The Millennium documentary film project aired on television in ten 60-minute episodes before being released on VHS in 1992. Holistically, the project challenged the morality of the state (in their various particulars) and attempted to generate broader appreciation for forms of indigenous knowledge that had been amassed over millennium. In short, the series sought to illuminate “tribal” values and knowledge that could “contribute to the transformation of public ethics” in the coming millennium (Hart 1037). The series examined large universal topics, such as love, marriage, politics, wealth, spirituality, power, identity, and art, while looking at specific ethnographic examples from at least 15 distinct countries. Among the indigenous societies filmed by Maybury-Lewis and his crew were the Xavante of western Brazil (the society where he did his original fieldwork), the Mashco-Piro of Peru, the Wodaabe of Niger, the Nyimba of Nepal, the Gabra of Kenya, the Makuna of Colombia, the Dogon of Mali, the Weyewa of Sumba (Indonesia), the Huichol of Mexico, and the Navajo of the southwestern United States. As a way to drive home the universality of themes that it considered, the series contrasted this footage of “tribal” communities with the challenges faced by individuals in Western societies. Examples included an artist dying of AIDS, a teenage suicide-attempt survivor, and a New York City garbage man. Interwoven among these stories is a reflection on the positive and negative impact anthropological pursuits can bring to indigenous societies, as well as an attempt to advocate on the behalf of such communities.

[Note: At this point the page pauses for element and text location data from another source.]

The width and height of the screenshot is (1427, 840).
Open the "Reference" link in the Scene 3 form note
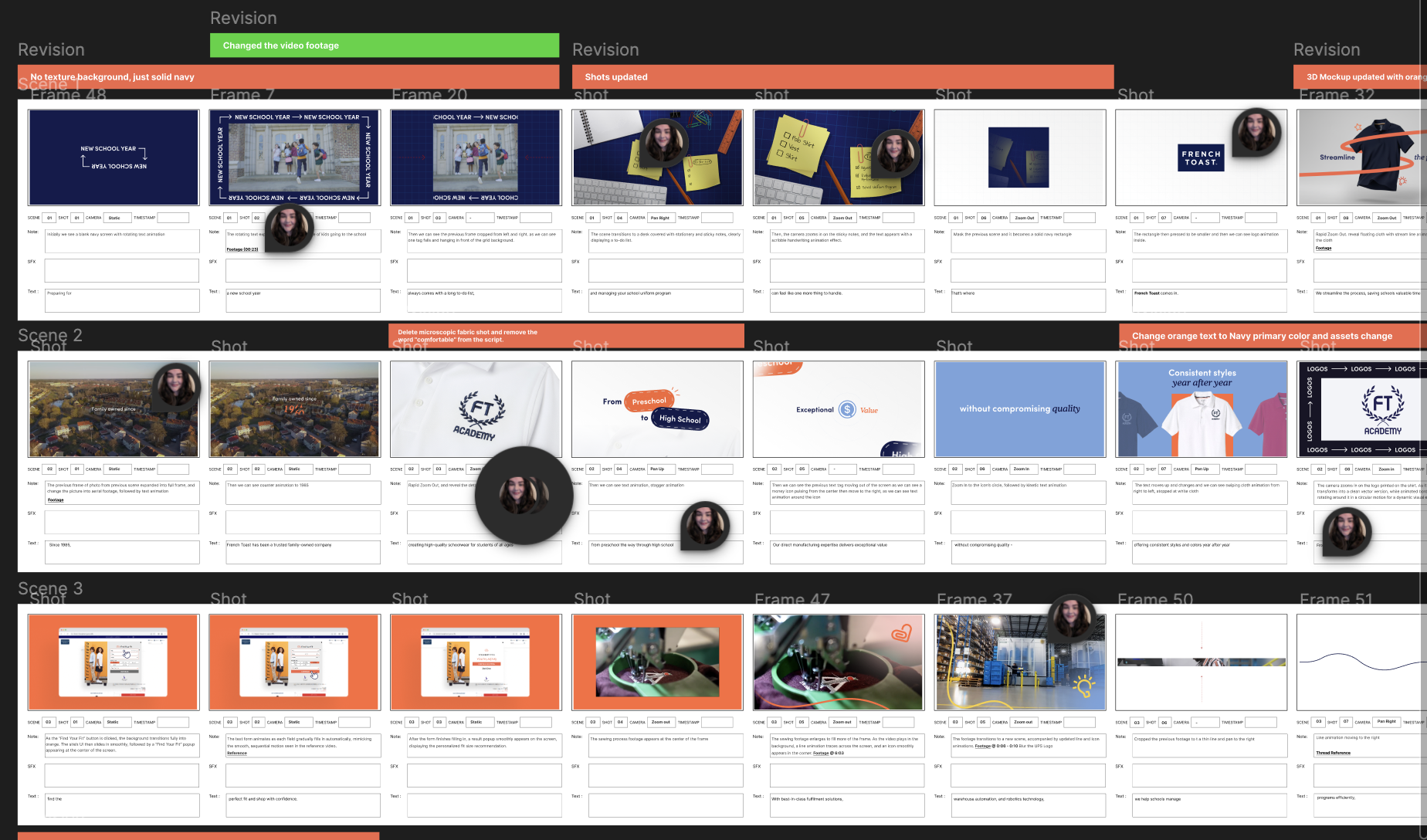click(238, 754)
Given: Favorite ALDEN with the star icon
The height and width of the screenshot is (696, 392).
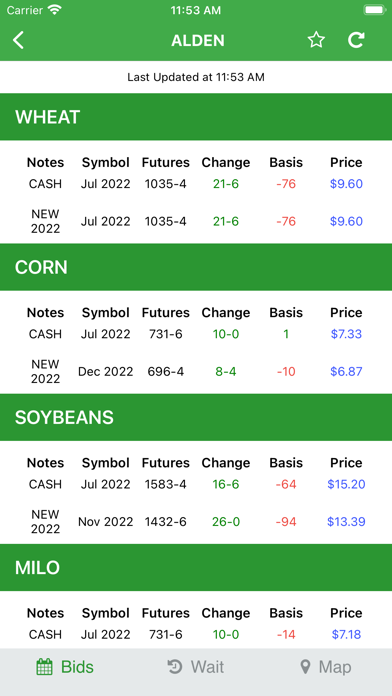Looking at the screenshot, I should (316, 40).
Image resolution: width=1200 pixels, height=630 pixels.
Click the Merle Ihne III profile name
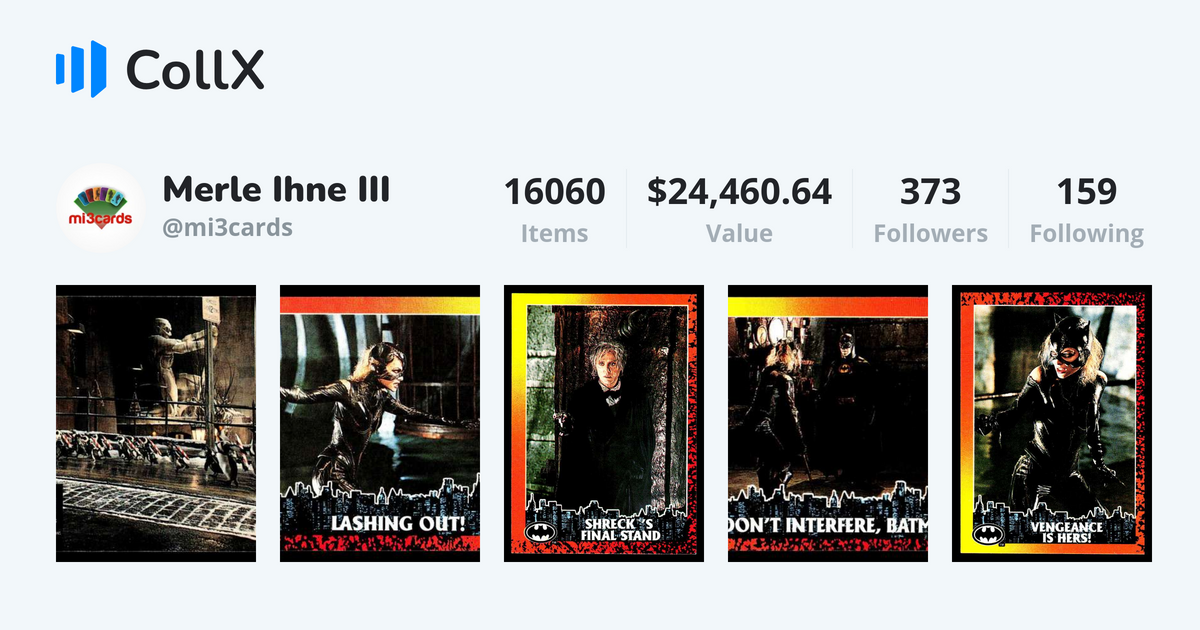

Maybury-Lewis’ goal for the Millennium project was to shed a light on the importance of cultural diversity and to advocate for the rights of indigenous peoples. The project, however, still received critique from his fellow anthropologists. Although self-reflexive about anthropology, Millennium represented indigenous people similarly to earlier ethnographic cinema and revealed in visuals of the exotic “otherness” of indigenous people (Rony 220). Television’s entertainment model did not allow such a project to fully break free of ethnographic cinema’s traditional conventions because it called for dramatic storylines and mystery, clashing with anthropology’s late 20th century critique of exoticism, essentialism, and objectification (Hart 9). While the Millennium series often focused on important socio-political issues, such as the Canada’s Oka Crisis of 1990, it also employed dramatic English voices-overs imagining deeply personal stories of indigenous individuals from a Western perspective.

Regardless of the contradictions of the series, the project is rich in documentary value because of the exceptional footage captured by Maybury-Lewis and his crew, as well as its demonstration of the philosophical tensions in anthropology during the late 20th century. In the National Anthropological Film Collection in the National Anthropological Archives you can now find the original outtakes and trims from the Millennium project.

Caroline Waller, Intern
National Anthropological Film Collection 
National Museum of Natural History

Works Cited
Borofsky, R. (2000), COMMENTARY: Public Anthropology. Where To? What Next?. Anthropology News, 41: 9–10. doi:10.1111/an.2000.41.5.9

Hart, Laurie Kain. "Popular Anthropology and the State: David Maybury-Lewis and Pluralism." Anthropological Quarterly 82, no. 4 (2009): 1033-042.

 Lamphere, Louise. "David Maybury-Lewis and Cultural Survival: Providing a Model for Public Anthropology, Advocacy, and Collaboration." Anthropological Quarterly 82, no. 4 (2009): 1049-054.

Rony, Fatimah Tobing. The Third Eye : Race, Cinema, and Ethnographic Spectacle. N.C.: Duke University Press, 1996.